*WORK INSTRUCTIONS:*
From the line with "Task: Open the Analysis menu" through the line with "Task: Click the download", inclusive, return each line of the data below exactly and leave the rest out.

┏━━

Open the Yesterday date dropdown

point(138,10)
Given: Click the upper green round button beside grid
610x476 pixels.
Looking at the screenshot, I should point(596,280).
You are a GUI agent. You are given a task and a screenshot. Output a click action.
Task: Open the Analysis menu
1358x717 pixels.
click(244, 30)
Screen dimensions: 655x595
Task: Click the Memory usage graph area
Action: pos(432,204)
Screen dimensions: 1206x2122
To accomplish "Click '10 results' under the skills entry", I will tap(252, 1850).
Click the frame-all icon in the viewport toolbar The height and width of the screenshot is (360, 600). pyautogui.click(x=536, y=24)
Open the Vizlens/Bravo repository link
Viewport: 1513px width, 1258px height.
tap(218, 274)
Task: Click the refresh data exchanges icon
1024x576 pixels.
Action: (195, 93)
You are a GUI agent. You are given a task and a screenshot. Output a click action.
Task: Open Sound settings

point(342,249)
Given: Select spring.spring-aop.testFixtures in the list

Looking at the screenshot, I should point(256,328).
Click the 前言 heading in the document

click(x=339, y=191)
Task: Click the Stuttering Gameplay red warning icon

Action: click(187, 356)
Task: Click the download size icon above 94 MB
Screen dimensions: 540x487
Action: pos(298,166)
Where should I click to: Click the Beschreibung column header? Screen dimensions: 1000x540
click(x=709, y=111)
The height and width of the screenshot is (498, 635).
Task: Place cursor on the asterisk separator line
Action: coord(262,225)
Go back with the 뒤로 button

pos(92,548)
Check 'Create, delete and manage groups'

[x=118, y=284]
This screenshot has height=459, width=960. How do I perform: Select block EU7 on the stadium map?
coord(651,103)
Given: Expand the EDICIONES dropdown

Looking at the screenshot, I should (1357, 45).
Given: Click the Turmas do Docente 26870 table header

┗━━

*TASK OUTPUT:*
Task: Open the Analysis menu
1358x717 pixels.
click(244, 30)
Screen dimensions: 655x595
Task: Click the Memory usage graph area
Action: pos(432,204)
Screen dimensions: 1206x2122
To accomplish "Click '10 results' under the skills entry", I will tap(252, 1850).
Click the frame-all icon in the viewport toolbar The height and width of the screenshot is (360, 600). pyautogui.click(x=536, y=24)
Open the Vizlens/Bravo repository link
Viewport: 1513px width, 1258px height.
tap(218, 274)
Task: Click the refresh data exchanges icon
1024x576 pixels.
Action: (195, 93)
You are a GUI agent. You are given a task and a screenshot. Output a click action.
Task: Open Sound settings

point(342,249)
Given: Select spring.spring-aop.testFixtures in the list

Looking at the screenshot, I should point(256,328).
Click the 前言 heading in the document

click(x=339, y=191)
Task: Click the Stuttering Gameplay red warning icon

Action: click(187, 356)
Task: Click the download size icon above 94 MB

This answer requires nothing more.